Fine-Tuning Google's Gemma-3-4B-IT Model with MLX_LM and Preparing It for Ollama

Fine-tuning large language models (LLMs) has become increasingly accessible, thanks to tools like MLX_LM, which is optimized for Apple Silicon. In this blog post, I'll walk you through the process of fine-tuning the base Google Gemma-3-4B-IT model using a custom dataset, fusing the adapters, and converting the result to GGUF format for use with Ollama. This guide is based on my personal notes from a recent experiment, and it's aimed at anyone looking to customize an LLM for specific tasks.

We'll cover the key steps: downloading the base model, fine-tuning, fusing, handling the tokenizer, conversion to GGUF, and setting up a Modelfile for Ollama. Assumptions include owning a Mac M-series, having MLX_LM installed, access to Hugging Face models, and Llama.cpp for the conversion step. Let's dive in!

Step 1: Downloading the Base Model from Hugging Face

Before you can fine-tune the model, you need to download the base Google Gemma-3-4B-IT model from Hugging Face. Note that Gemma models are gated, meaning you must accept the license terms on the Hugging Face model page (https://huggingface.co/google/gemma-3-4b-it) and have an approved account. Once accepted, you'll need a Hugging Face access token for authenticated downloads.

First, ensure you have Homebrew installed on your macOS system (if not, install it from https://brew.sh/). Then, install the Hugging Face CLI using Homebrew:

brew install huggingface-cli

To get your credentials for logging in:

  1. Go to https://huggingface.co/ and sign up for a free account if you don't have one.
  2. Navigate to your profile settings by clicking on your avatar in the top right and selecting "Settings."
  3. In the left sidebar, click on "Access Tokens."
  4. Click "New token" to generate a new access token. Give it a name, select the appropriate scopes (e.g., "read" for downloading models), and copy the generated token. If you only want to download the model select "read" but if you want later on to upload you fine-tuned model to huggingface select the "write" option.

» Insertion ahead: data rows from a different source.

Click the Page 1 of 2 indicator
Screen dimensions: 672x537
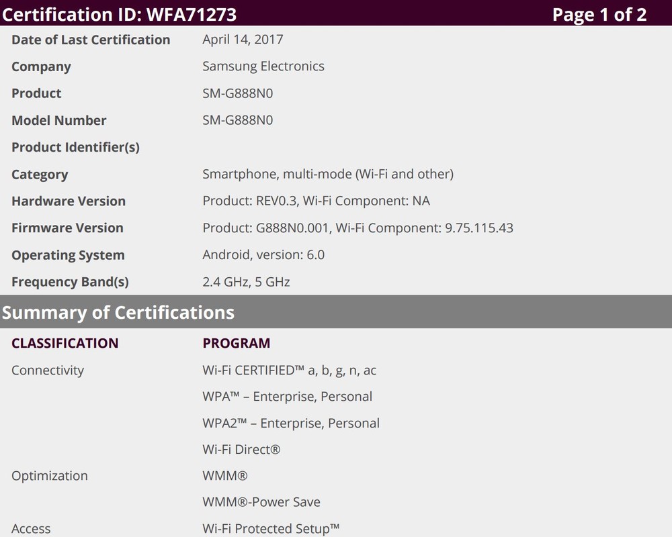point(599,15)
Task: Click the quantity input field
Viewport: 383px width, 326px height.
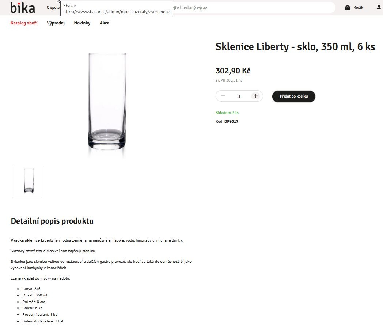Action: [x=239, y=96]
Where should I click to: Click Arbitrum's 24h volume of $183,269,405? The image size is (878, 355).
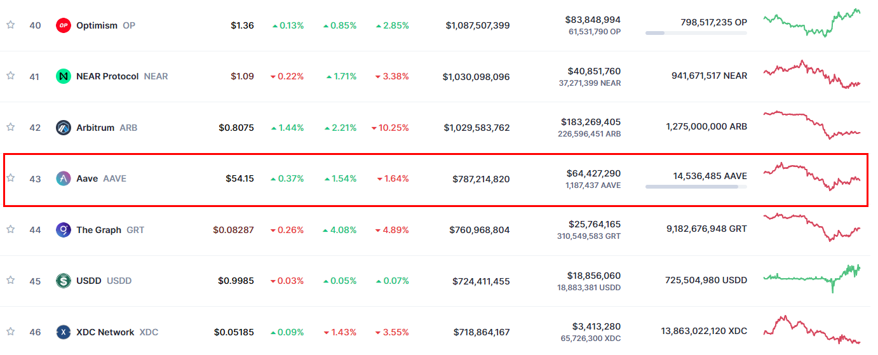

Then, log in to Hugging Face using the CLI:

huggingface-cli login

Paste your access token when prompted.

Now, download the model:

huggingface-cli download google/gemma-3-4b-it --local-dir gemma-3-4b-it

This saves the model files to a local directory named gemma-3-4b-it. Alternatively, if you skip this step, MLX_LM will automatically download the model to your cache (~/.cache/huggingface/hub) when you run the fine-tuning command in the next step. However, explicit downloading ensures everything is ready and allows you to verify the files.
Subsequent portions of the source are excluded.